As well his extended family is a global family – with family across the US and relatives around the globe.

My wife and I both grew up without a lot of childhood photos and few if any videos. I want to give my son digital memories of his childhood.

Equally being connected even briefly via “likes” has been hugely helpful for my wife and I remaining sane and calm as new parents.

Sure we get some unsolicited advice and spark debates amongst our friends about our decisions but one that I do not regret in the least is sharing his photos and our life as parents with our friends and family.

Am I careful about what I post – sure, I try whenever possible to post photos with good light and the grandparents have asked for photos where his eyes are open (harder when he was a newborn but getting easier now that he is 8 weeks old) and I try to avoid photos of myself or my wife at our most sleep deprived.

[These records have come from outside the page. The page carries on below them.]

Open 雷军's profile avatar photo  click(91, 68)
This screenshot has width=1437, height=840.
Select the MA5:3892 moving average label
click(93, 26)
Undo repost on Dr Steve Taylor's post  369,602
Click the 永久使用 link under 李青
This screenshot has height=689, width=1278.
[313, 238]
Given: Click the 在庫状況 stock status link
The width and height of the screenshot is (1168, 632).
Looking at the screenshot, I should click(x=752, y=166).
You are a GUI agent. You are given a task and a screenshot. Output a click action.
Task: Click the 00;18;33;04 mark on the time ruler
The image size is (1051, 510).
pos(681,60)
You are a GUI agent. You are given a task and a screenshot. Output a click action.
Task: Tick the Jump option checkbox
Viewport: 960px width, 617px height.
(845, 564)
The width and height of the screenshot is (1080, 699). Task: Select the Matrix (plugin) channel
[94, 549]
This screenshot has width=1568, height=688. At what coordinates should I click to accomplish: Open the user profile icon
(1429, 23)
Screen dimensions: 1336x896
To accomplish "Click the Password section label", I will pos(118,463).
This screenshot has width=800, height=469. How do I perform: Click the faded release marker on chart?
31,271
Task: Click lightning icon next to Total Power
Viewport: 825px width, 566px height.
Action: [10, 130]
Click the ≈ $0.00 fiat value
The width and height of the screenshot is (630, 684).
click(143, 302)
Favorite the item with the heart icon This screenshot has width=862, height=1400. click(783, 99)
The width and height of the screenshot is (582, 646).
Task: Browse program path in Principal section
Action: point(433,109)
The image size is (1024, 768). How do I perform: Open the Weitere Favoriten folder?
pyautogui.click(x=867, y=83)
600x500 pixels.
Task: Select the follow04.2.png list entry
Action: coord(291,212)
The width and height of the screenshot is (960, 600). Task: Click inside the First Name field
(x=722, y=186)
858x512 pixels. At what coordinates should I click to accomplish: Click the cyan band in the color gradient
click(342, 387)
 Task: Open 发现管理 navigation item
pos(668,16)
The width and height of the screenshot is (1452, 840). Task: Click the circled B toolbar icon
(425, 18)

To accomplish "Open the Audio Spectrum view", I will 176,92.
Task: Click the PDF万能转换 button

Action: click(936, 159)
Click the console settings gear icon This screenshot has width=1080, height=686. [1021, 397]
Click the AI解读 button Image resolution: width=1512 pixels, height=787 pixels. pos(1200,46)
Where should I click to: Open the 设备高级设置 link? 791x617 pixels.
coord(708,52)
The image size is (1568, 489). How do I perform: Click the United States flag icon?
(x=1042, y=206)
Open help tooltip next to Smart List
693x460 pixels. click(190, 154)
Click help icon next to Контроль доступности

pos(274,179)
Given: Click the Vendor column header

But the idea that somehow baby photos we post now will haunt him in the future – or that facial recognition or data mining will somehow impact his college applications or future job applications is silly.

At the moment we are seeing the impact of a second generation growing up with ubiquitous connectivity – while Generation X grew up with the dawn of the Internet in the 1990’s, the Millennial generation is a mobile first generation where Internet connectivity is not just a given but increasingly an always available part of the core fabric of their lives.

Connectivity means more than just searching Wikipedia for school answers – it also means never having to leave old friends behind – unless you want to. It means growing up, as my nephew does, with grandparents half a world away teaching you their native language via Skype.

And it means a world where everyone assumes that nearly every moment of their lives is captured digitally.

As an employer I won’t hold an employee’s digital archive against them – in fact I will expect it. What would surprise and actually worry me would be an employee without a digital footprint.

And that is today – in ten years or twenty years I strongly believe it will be the children without a digital life, without connections to the fabric of friends and extended family who will be at the disadvantage when it comes time to apply to colleges and to jobs.

This may still be Facebook or, more likely, it will be whatever comes after Facebook, but it will be a history that stretches back decades and links my son to his family and to our friends (and to his friends).

This digital world will help him find his place – whatever his passions and interests. And the support this extended family will give him and my wife and I will have helped us all have a richer childhood.

Rich with love, feedback, care, attention and connections.

Of course there will be embarrassing moments – but it is those moments that make us laugh and that make us human.